::: PROVIDED PASSAGE :::
Security and Trust

How sanguine is the FHIR community with OAuth/OIDC as an effective authentication/authorization method?

Quite. The Smart on FHIR specification - including its profiles on OAuth 2 and OIDC are likely to be integrated into the FHIR specification as part of the release after STU 3 is published. They are a natural fit for RESTful interoperability and can be used for the other paradigms as well.

Aren’t there any concerns about OAuth2 security and/or OIDC ergonomics? In other words, OAuth has poor IAM capability and OIDC could be seen as problematic to end users

I could hardly say there are “no concerns” :slight_smile:

Overall, with careful implementation and attention to details (security-wise and UX-wise), these are the best standards i’ve seen for the job. OAuth and OIDC are widely used across the consumer web, which is a positive sign in my book — and community knowledge of good practices grows over time.

Are there specific alternatives you’re exploring in the space of standards-based authorization (and authentication)?


There are!

First, let me say how delighted I am by your attention (as your thought leadership in all things FHIR have been an inspiration to many).

Indeed, as but one of he “many”,I am now drafting a White Paper to describe the work that my small company is doing in this specific area (and, of course, we’d be honored to have you review its first draft). The core idea involves more sophisticated (enterprise-to-military-grade) IAM and CA techniques front-ending a blockchained repository of fine-grained patient permissions.
::: GIVEN RECORDS :::
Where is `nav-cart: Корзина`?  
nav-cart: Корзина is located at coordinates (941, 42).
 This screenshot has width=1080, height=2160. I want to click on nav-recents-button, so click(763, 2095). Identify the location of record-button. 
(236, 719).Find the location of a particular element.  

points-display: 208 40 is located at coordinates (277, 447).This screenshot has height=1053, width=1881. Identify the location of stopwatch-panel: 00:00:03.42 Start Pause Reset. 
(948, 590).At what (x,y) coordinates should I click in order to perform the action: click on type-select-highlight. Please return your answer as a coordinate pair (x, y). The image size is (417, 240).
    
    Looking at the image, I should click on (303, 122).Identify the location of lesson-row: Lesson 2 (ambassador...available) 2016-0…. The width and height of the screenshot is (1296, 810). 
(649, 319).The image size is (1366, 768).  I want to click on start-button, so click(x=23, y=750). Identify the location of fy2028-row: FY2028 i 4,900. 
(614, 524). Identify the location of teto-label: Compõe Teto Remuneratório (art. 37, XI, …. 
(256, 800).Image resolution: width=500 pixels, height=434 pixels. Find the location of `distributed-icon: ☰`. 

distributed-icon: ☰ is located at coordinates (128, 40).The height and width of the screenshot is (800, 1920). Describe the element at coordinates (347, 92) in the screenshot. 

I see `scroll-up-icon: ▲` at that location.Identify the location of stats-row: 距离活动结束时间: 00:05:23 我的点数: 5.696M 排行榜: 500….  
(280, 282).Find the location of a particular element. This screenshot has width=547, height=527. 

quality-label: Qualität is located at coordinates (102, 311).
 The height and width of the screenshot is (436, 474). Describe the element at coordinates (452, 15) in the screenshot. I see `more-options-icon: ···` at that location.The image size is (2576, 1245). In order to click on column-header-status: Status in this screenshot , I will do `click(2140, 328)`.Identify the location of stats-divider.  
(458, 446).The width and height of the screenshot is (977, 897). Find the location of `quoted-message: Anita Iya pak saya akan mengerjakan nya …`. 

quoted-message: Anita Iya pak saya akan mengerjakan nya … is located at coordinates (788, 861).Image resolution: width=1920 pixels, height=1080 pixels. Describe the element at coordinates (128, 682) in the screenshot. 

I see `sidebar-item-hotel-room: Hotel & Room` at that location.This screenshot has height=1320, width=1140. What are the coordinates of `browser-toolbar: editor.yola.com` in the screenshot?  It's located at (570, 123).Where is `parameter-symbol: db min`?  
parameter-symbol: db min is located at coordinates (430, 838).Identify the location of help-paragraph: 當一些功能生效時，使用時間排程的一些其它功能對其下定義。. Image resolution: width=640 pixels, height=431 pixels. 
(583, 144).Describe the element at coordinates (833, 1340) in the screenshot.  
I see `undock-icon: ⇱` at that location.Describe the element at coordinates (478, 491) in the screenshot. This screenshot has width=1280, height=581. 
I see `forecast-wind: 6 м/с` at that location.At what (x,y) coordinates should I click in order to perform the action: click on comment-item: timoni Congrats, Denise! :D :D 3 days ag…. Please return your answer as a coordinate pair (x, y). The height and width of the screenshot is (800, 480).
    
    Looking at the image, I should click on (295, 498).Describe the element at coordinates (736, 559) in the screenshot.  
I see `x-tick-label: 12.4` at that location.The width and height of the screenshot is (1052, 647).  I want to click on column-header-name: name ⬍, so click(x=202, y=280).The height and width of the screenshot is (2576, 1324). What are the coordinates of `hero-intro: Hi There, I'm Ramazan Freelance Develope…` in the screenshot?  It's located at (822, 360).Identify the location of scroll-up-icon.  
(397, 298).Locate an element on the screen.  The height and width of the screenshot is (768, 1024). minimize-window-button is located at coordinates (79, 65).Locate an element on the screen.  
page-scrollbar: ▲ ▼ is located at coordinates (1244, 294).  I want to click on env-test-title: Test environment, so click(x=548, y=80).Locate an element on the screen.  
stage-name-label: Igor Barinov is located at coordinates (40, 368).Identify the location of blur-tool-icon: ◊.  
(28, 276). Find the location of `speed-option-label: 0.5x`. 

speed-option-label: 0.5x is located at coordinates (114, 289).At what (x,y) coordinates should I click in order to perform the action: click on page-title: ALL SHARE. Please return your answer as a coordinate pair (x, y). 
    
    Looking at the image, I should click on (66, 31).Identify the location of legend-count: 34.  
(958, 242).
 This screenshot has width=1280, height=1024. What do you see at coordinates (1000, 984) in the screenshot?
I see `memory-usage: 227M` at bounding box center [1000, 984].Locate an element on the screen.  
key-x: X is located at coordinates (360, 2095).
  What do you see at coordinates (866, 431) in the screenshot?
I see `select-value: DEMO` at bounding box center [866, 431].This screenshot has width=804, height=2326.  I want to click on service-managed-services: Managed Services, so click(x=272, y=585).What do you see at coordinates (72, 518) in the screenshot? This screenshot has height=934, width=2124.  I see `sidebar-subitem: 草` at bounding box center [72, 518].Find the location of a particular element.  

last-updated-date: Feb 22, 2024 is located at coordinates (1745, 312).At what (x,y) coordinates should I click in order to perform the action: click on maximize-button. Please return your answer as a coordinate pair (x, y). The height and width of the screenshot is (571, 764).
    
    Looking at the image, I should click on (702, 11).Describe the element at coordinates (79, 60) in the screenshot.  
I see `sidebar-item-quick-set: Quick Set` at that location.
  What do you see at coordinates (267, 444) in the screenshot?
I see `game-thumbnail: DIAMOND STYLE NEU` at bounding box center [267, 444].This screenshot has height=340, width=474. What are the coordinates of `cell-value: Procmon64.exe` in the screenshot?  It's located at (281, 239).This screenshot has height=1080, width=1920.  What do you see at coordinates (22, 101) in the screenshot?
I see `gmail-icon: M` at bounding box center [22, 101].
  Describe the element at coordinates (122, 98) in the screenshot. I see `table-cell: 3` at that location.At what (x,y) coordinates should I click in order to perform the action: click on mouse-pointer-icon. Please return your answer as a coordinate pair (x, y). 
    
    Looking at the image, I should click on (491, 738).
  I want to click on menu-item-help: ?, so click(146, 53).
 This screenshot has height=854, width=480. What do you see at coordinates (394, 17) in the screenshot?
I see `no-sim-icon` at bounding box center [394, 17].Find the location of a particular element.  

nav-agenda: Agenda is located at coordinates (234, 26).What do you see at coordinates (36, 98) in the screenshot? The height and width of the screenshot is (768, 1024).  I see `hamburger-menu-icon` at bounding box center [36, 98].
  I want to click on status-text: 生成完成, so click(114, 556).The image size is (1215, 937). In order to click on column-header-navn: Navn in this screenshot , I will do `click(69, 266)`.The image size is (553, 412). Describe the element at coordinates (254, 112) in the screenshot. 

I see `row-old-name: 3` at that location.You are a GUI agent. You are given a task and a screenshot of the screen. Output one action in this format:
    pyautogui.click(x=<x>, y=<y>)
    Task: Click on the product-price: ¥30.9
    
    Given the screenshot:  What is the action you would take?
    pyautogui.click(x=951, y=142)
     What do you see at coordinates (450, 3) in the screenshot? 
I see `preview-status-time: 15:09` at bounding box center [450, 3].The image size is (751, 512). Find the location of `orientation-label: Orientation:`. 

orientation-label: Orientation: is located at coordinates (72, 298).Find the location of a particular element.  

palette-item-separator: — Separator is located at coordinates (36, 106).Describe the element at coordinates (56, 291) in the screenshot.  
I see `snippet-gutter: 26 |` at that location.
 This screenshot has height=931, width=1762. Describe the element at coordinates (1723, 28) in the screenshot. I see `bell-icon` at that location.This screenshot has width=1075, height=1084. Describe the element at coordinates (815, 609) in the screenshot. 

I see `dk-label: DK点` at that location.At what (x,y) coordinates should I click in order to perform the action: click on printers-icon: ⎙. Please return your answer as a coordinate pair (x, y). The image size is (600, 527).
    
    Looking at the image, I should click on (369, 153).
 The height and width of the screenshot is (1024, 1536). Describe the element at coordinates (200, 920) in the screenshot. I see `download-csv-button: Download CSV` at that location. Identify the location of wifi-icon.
:::
▸ YOUR GOAL:
Copy out the entire FHIR security and trust discussion above, word for word.

▸ WRITTEN ANSWER:
Security and Trust

How sanguine is the FHIR community with OAuth/OIDC as an effective authentication/authorization method?

Quite. The Smart on FHIR specification - including its profiles on OAuth 2 and OIDC are likely to be integrated into the FHIR specification as part of the release after STU 3 is published. They are a natural fit for RESTful interoperability and can be used for the other paradigms as well.

Aren’t there any concerns about OAuth2 security and/or OIDC ergonomics? In other words, OAuth has poor IAM capability and OIDC could be seen as problematic to end users

I could hardly say there are “no concerns” :slight_smile:

Overall, with careful implementation and attention to details (security-wise and UX-wise), these are the best standards i’ve seen for the job. OAuth and OIDC are widely used across the consumer web, which is a positive sign in my book — and community knowledge of good practices grows over time.

Are there specific alternatives you’re exploring in the space of standards-based authorization (and authentication)?


There are!

First, let me say how delighted I am by your attention (as your thought leadership in all things FHIR have been an inspiration to many).

Indeed, as but one of he “many”,I am now drafting a White Paper to describe the work that my small company is doing in this specific area (and, of course, we’d be honored to have you review its first draft). The core idea involves more sophisticated (enterprise-to-military-grade) IAM and CA techniques front-ending a blockchained repository of fine-grained patient permissions.